Offenes und stilles Factoring

Beim Factoring lassen sich zwei Arten unterscheiden: das offene und das stille Factoring.

Offenes Factoring bedeutet, dass der Schuldner über die Forderungsabtretung informiert ist. Er weiß, dass er die Rechnung direkt an das Factoring-Institut bezahlen muss.

Beim stillen Factoring weiß der Schuldner nichts vom Forderungsverkauf.

Formen des Factorings

Bei der Vertragsgestaltung für das Factoring sind die Vertragsparteien frei. Sie lassen sich ganz individuell an die Kundenbedürfnisse anpassen. Die Ausgestaltungsmöglichkeiten unterscheiden sich je nach Art der Forderungsabtretung und dem Leistungsumfang.

Die drei Funktionen des Factorings – Dienstleistungsfunktion, Finanzierungsfunktion, Versicherungsfunktion – müssen nicht in jedem Fall alle in einem Vertrag enthalten sein.

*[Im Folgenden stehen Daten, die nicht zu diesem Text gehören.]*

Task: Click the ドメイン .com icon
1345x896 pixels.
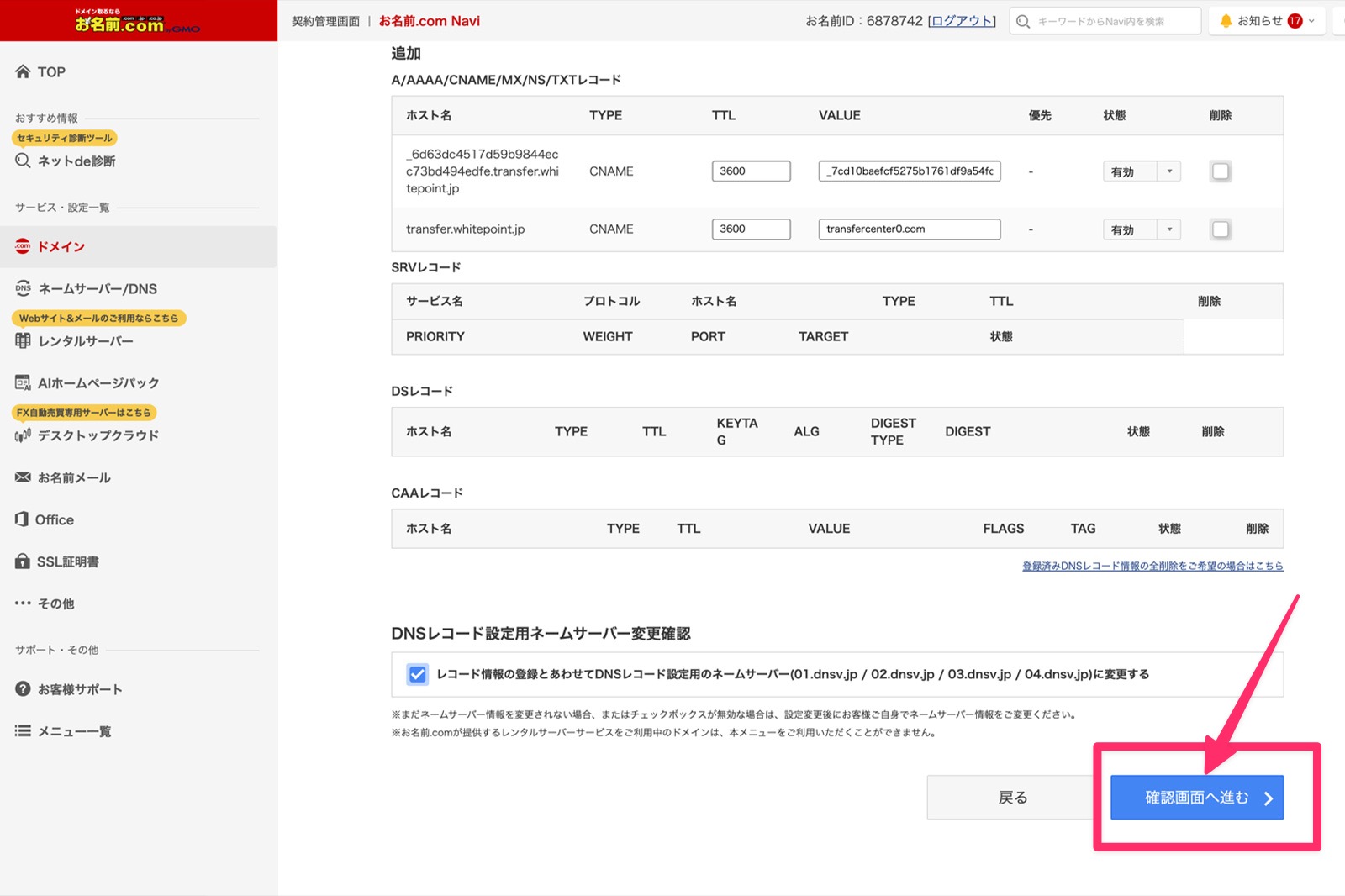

Sie lassen sich je nach Bedarf kombinieren.

Dabei gibt es echtes und unechtes Factoring. Echtes Factoring liegt dann vor, wenn das Factoring-Institut das Ausfallrisiko für die Forderung übernimmt. Hier ist es dem Forderungsinstitut nicht möglich, bei Forderungsausfall Rückgriff auf den Kunden zu nehmen.

Hat der Kunde nach wie vor das Ausfallrisiko, handelt es sich um unechtes Factoring. In Deutschland findet fast ausschließlich das echte Factoring Anwendung.